THE TASK:
Every line below is to be given again precisely; images are to be left out.

(Excerpts from a dataset)
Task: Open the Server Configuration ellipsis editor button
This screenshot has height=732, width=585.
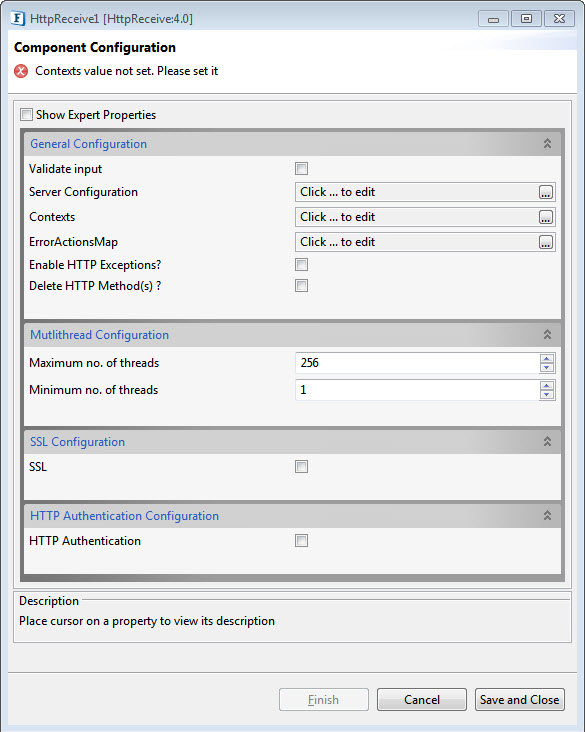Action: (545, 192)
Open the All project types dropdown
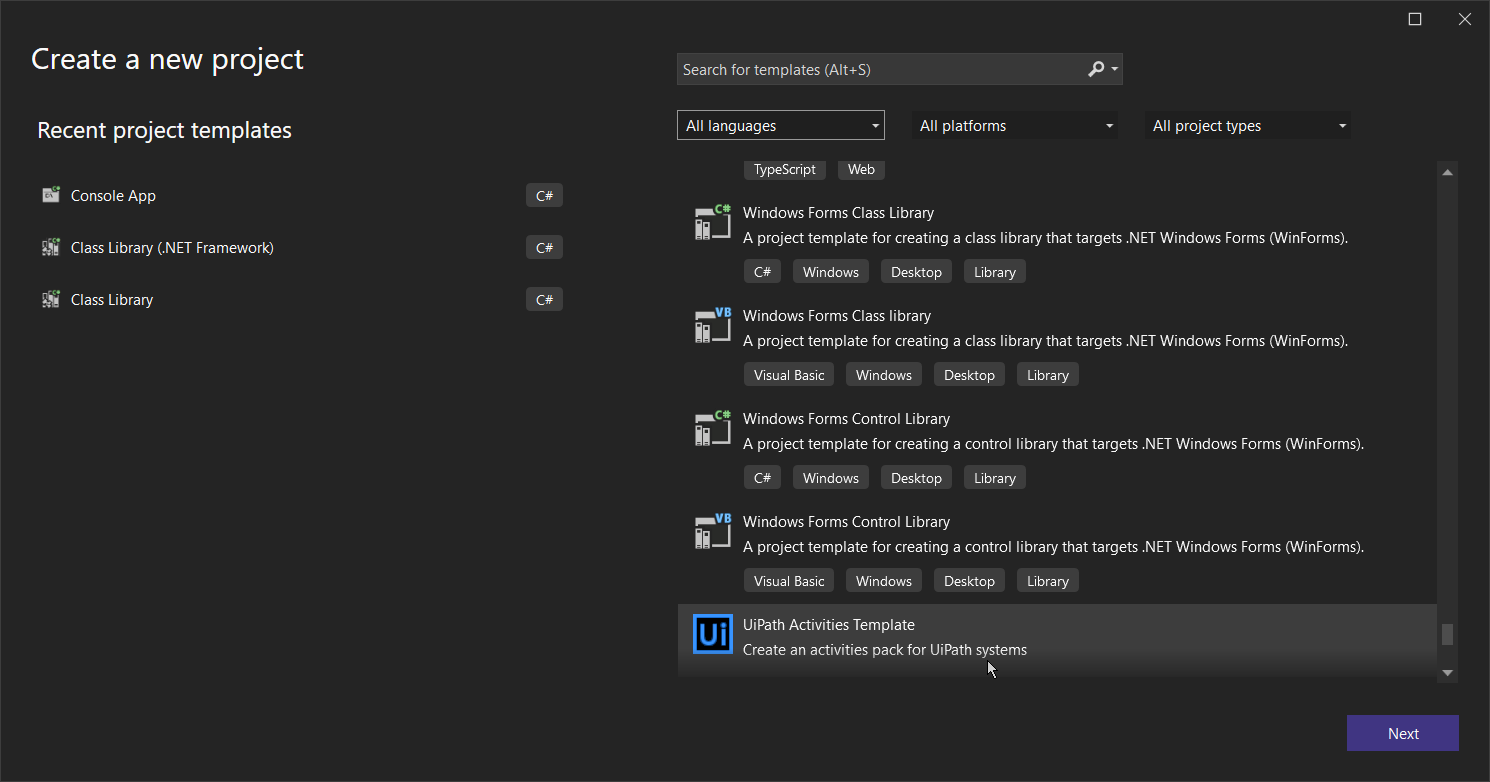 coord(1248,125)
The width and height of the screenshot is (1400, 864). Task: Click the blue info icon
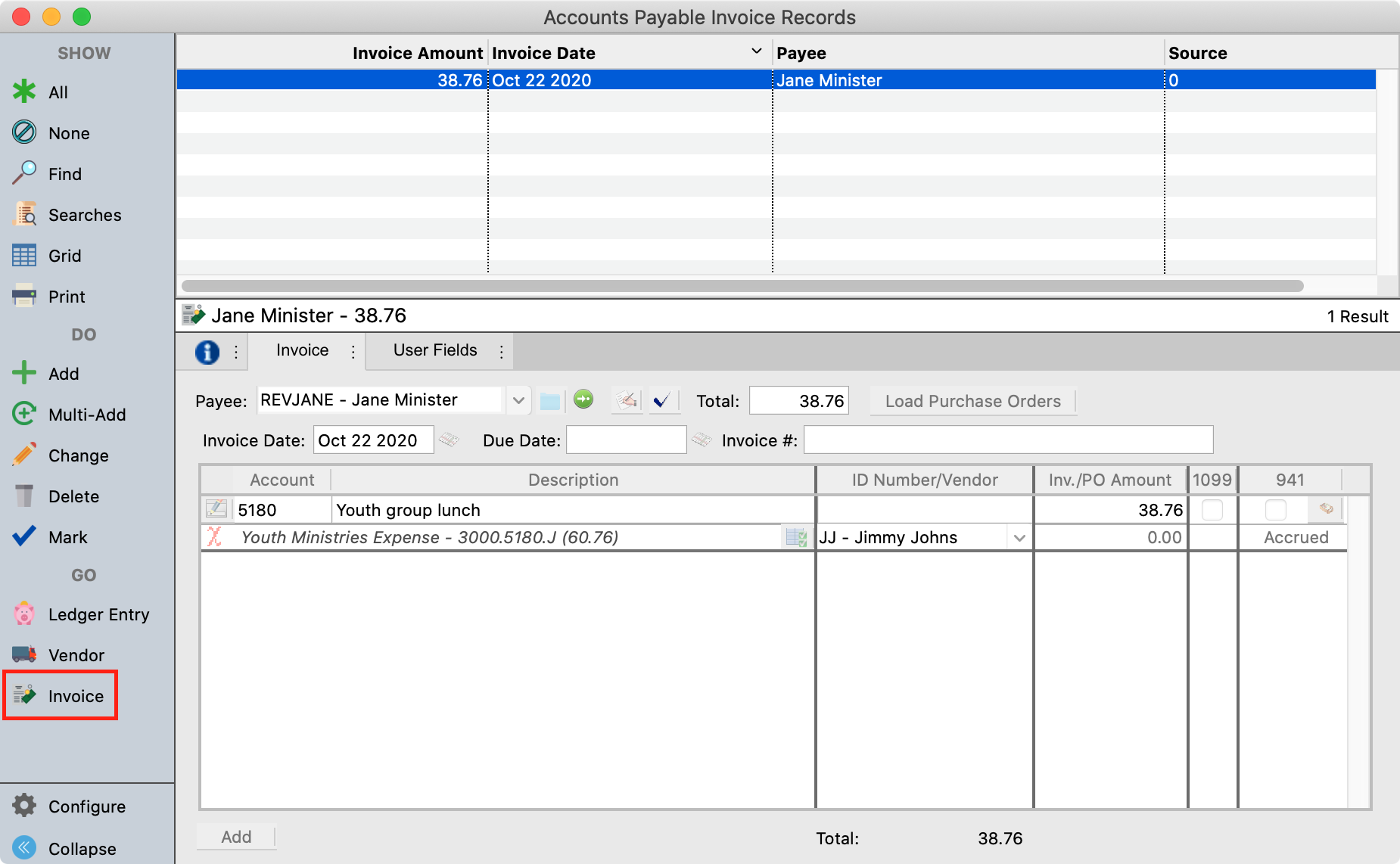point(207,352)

OUTPUT OF THE TASK:
Task: Open the Server Configuration ellipsis editor button
This screenshot has height=732, width=585.
Action: (545, 192)
Open the All project types dropdown
 coord(1248,125)
The width and height of the screenshot is (1400, 864). Task: Click the blue info icon
point(207,352)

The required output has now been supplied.